### [ACTIVITY]
With pictures left out, set down exactly the lines from the line containing "Instruction: Click the" through the last line of the data.
------
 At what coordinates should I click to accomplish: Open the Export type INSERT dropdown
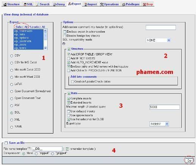point(159,124)
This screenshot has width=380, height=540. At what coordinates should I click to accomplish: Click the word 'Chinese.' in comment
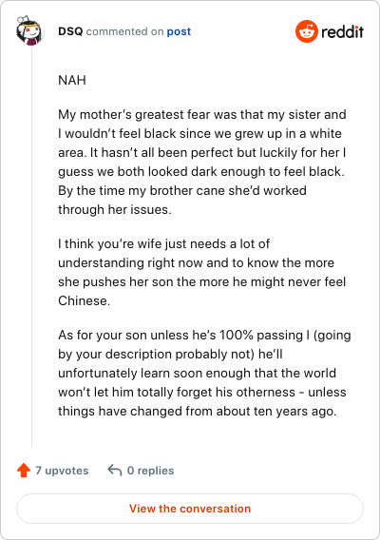(x=84, y=300)
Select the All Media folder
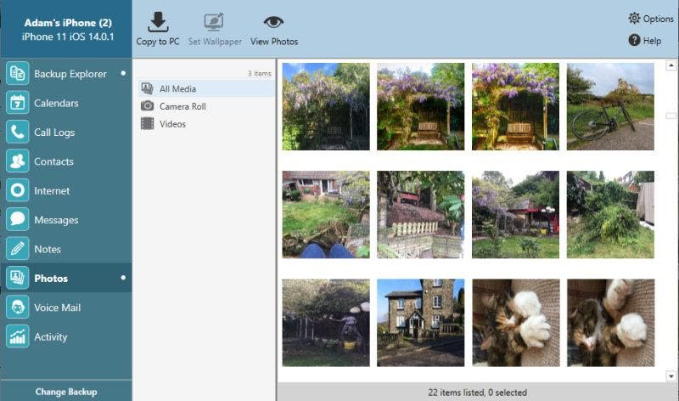 [x=177, y=88]

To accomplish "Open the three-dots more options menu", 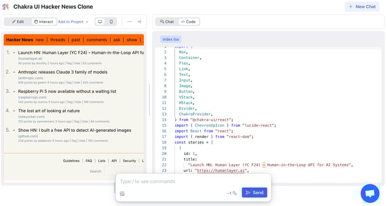I will pos(129,22).
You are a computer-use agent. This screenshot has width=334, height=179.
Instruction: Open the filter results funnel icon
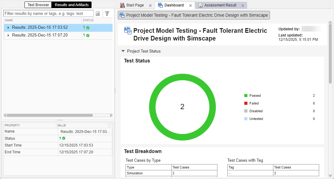coord(107,13)
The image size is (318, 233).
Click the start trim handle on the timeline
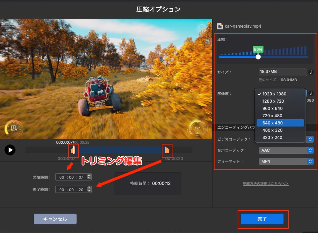point(73,150)
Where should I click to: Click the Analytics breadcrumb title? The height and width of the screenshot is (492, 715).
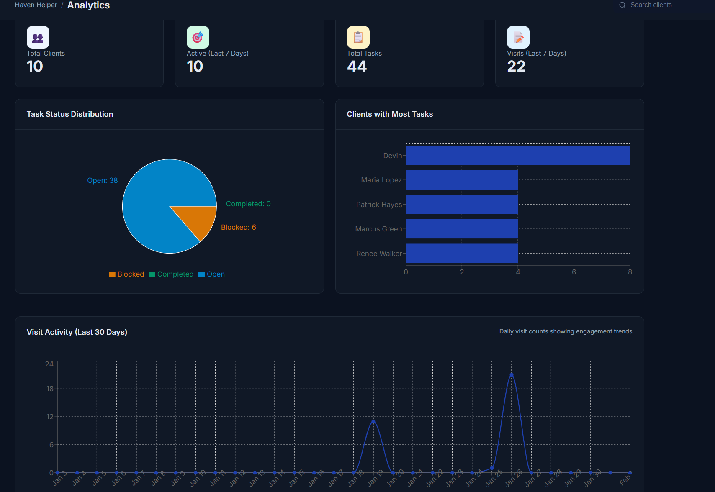click(x=88, y=5)
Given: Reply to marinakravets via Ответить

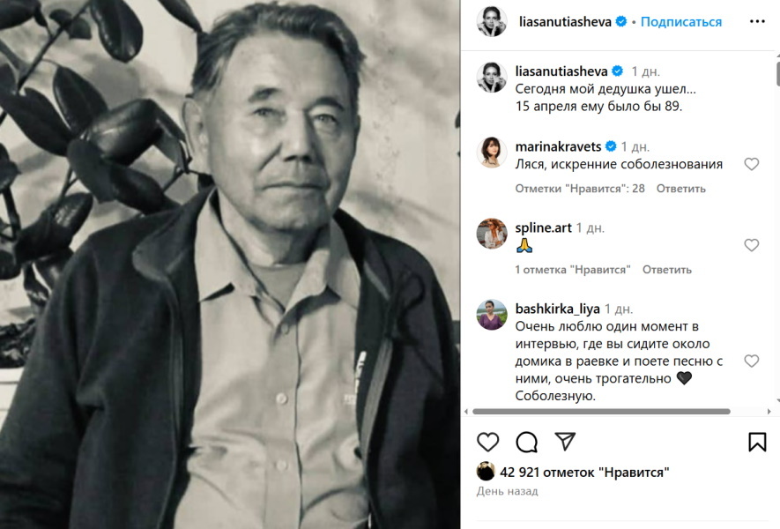Looking at the screenshot, I should coord(681,189).
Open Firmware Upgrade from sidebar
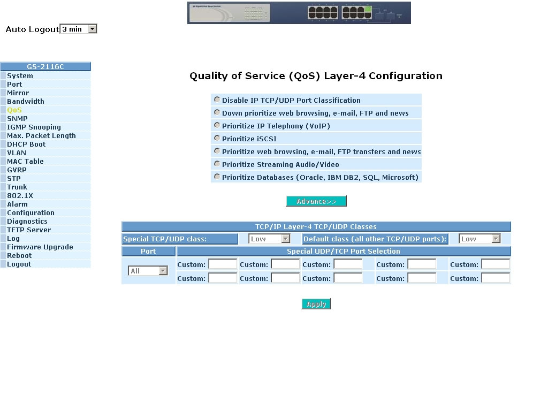 click(40, 247)
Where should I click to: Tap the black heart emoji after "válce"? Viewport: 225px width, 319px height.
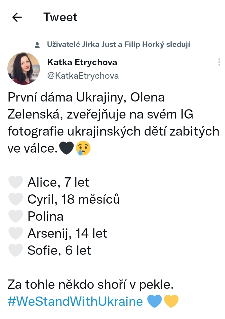point(67,148)
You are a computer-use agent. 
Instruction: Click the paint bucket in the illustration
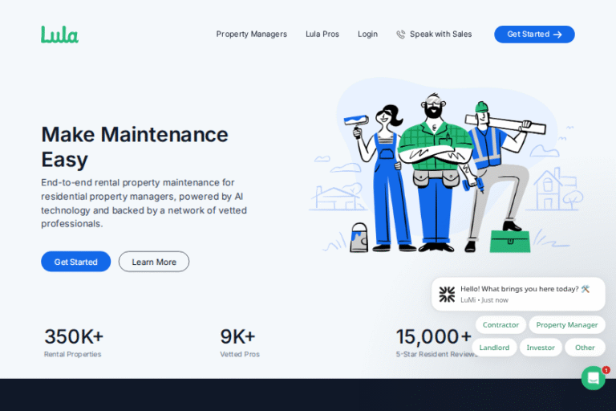click(x=359, y=238)
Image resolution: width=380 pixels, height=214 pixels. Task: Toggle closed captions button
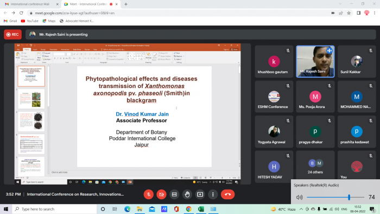(x=174, y=194)
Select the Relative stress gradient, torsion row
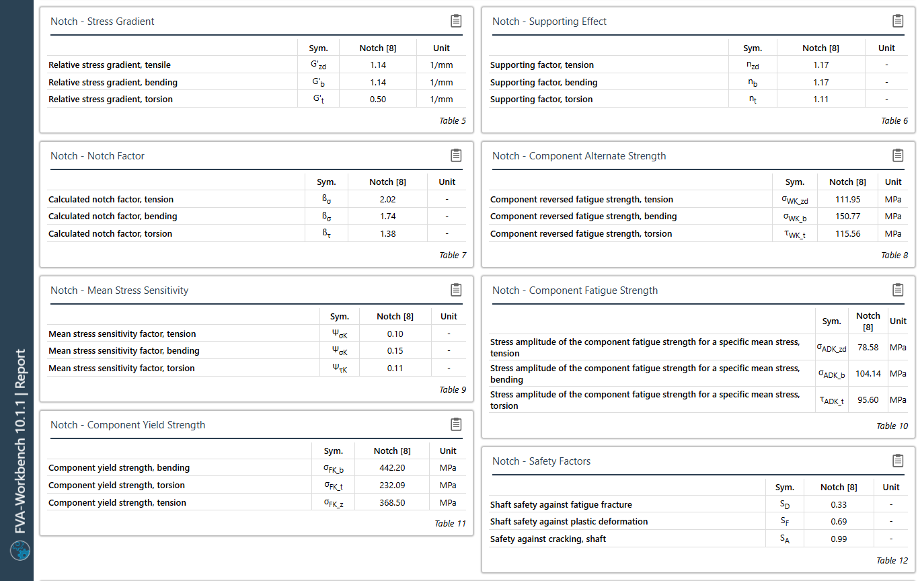Image resolution: width=918 pixels, height=581 pixels. pos(257,99)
------
### [SOLUTION BELOW]
Instruction: Click the paint bucket in the illustration
click(x=359, y=238)
Image resolution: width=380 pixels, height=214 pixels. Task: Toggle closed captions button
(x=174, y=194)
Select the Relative stress gradient, torsion row
Image resolution: width=918 pixels, height=581 pixels. pos(257,99)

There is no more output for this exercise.